One year ago, Arsene Wenger opted against paying big money for Alexandre Lacazette to secure a cut-price deal for Lucas Perez. He wagered that the Spaniard would provide more value than the Lyon star, who at the time would have cost around €40m.
The fact that Lacazette has since signed for Arsenal for a club record fee, while Lucas has been quietly ushered towards the exit door, is a clear admission that this particular gamble did not come off.
The writing appears to be on the wall for Lucas at Arsenal. Having been a largely peripheral figure in the second half of last season, he has now been left at home for the tour of Australia and China.
To add insult to injury, he has even seen his squad number (nine) handed to Lacazette. Lucas has been temporarily rehoused at No. 28, but it’s clear Wenger does not expect him to be with the club for much longer.

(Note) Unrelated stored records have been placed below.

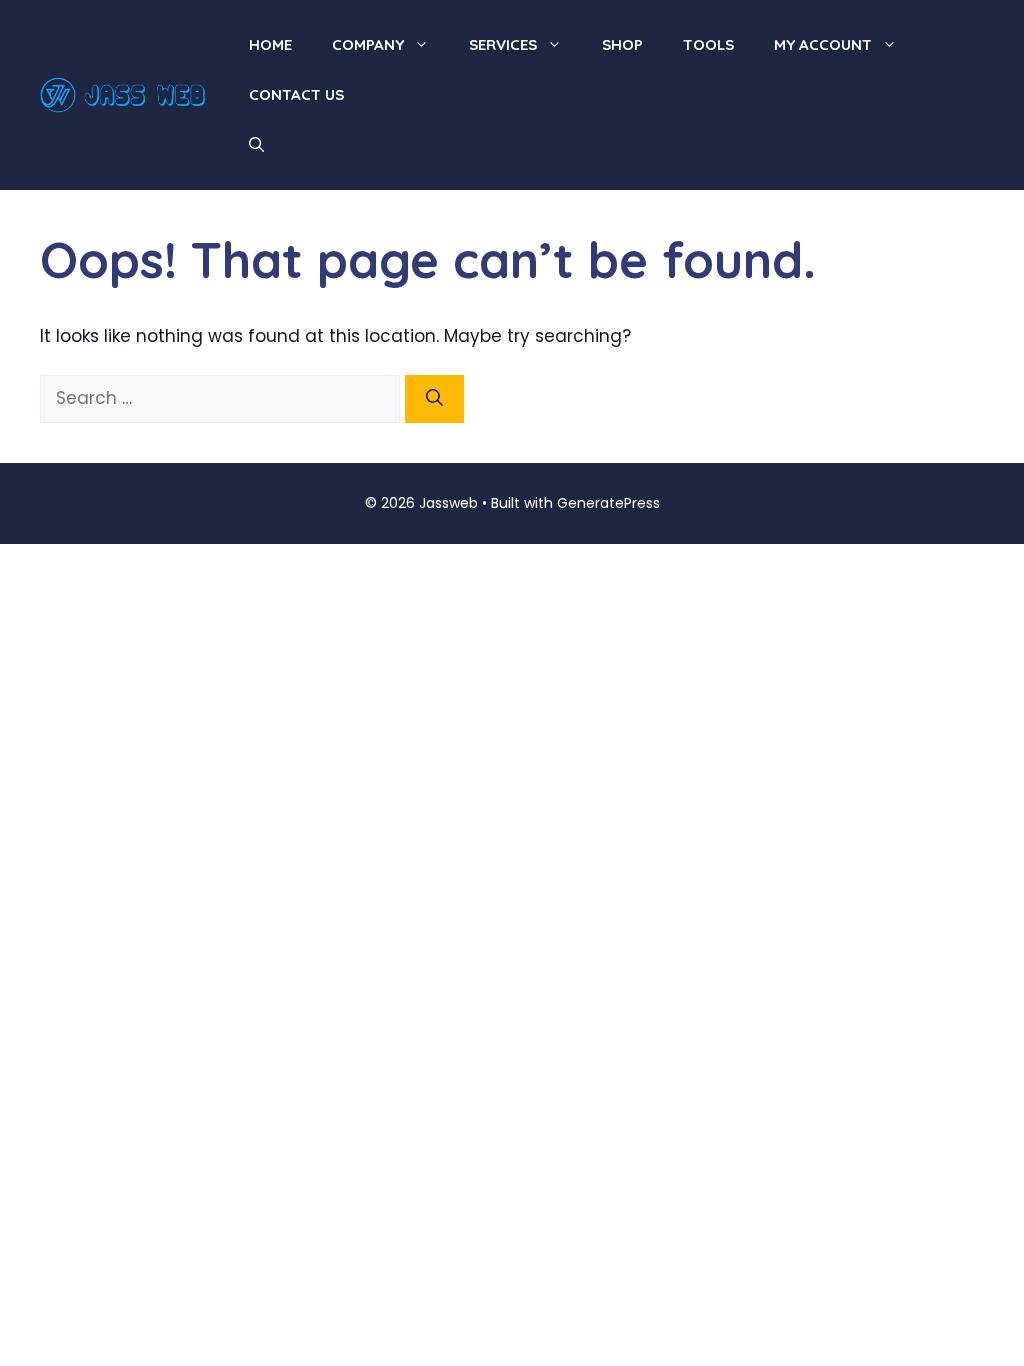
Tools (708, 44)
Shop (622, 44)
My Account (823, 44)
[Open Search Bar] (256, 145)
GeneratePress (608, 503)
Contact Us (296, 94)
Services (503, 44)
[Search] (434, 399)
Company (368, 44)
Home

Some will point to the fabled curse of that number nine. The shirt will weigh heavy upon Lacazette, with a string of strikers having failed to do it justice. However, Lucas is not an abject failure like Park Chu-Young, or an underwhelming flop like Julio Baptista. He’s a capable player, who largely impressed when called upon, yet couldn’t seem to force his way regularly into Wenger’s plans.
The manager must take a measure of responsibility for that. Lucas’ best performances were rarely rewarded with a run in the team.
He opened his Gunners account with a brace against Nottingham Forest in the EFL Cup, but didn’t even get off the bench for the following Premier League game. He starred in January’s 5-0 win over Southampton in the FA Cup, but was benched for the following game. Even when he bagged a hat-trick in his first ever Champions League start against Basel, Lucas did not play a single minute of Arsenal’s 3-1 win over Stoke City a few days later.
It’s difficult to decipher precisely what caused Wenger to doubt Lucas. Perhaps he was a bit of a panic buy – having failed in their public pursuits of Jamie Vardy and Lacazette, Arsenal were under enormous pressure to deliver a new striker.
Lucas was an expedient deal at a relatively low cost. It’s possible his addition was primarily cosmetic, designed to appease an increasingly agitated fanbase.
There may also have been a stylistic issue. Although an intelligent striker with good movement, Lucas was not a particularly dynamic forward. In fact, he tended to fare better when playing off the flanks, when he could receive the ball into feet facing the goal.
Over the course of 2016/17, Wenger appeared to become convinced he needed a striker constantly willing to work the channels, and Alexis Sanchez and Danny Welbeck were ultimately better suited to that task. Wenger thought he’d bought a Vardy, but ended up with something more in the mould of a Robert Pires.
In a squad crowded with support strikers, Lucas was always going to struggle.
It’s fitting in some ways that Lucas has now taken No. 28 – the shirt was last worn by Joel Campbell, another who impressed fleetingly without ever seeming to fully convince Wenger.
Although players who arrived at different stages of their career, for vastly different fees, Campbell and Lucas both illustrate Wenger’s willingness to take a punt in the transfer market. He would have regarded them as relatively low-risk purchases who could have proved a masterstroke. Instead, they both appear set to be consigned to the history books.
This summer, Wenger has pushed the boat out to secure Lacazette. He was probably mindful that another summer of dithering could lead to another Lucas-like compromise deal.
It seems the Spaniard was only ever really intended as a stop-gap – perhaps that is the true reason Wenger never saw fit to invest time embedding him into his team.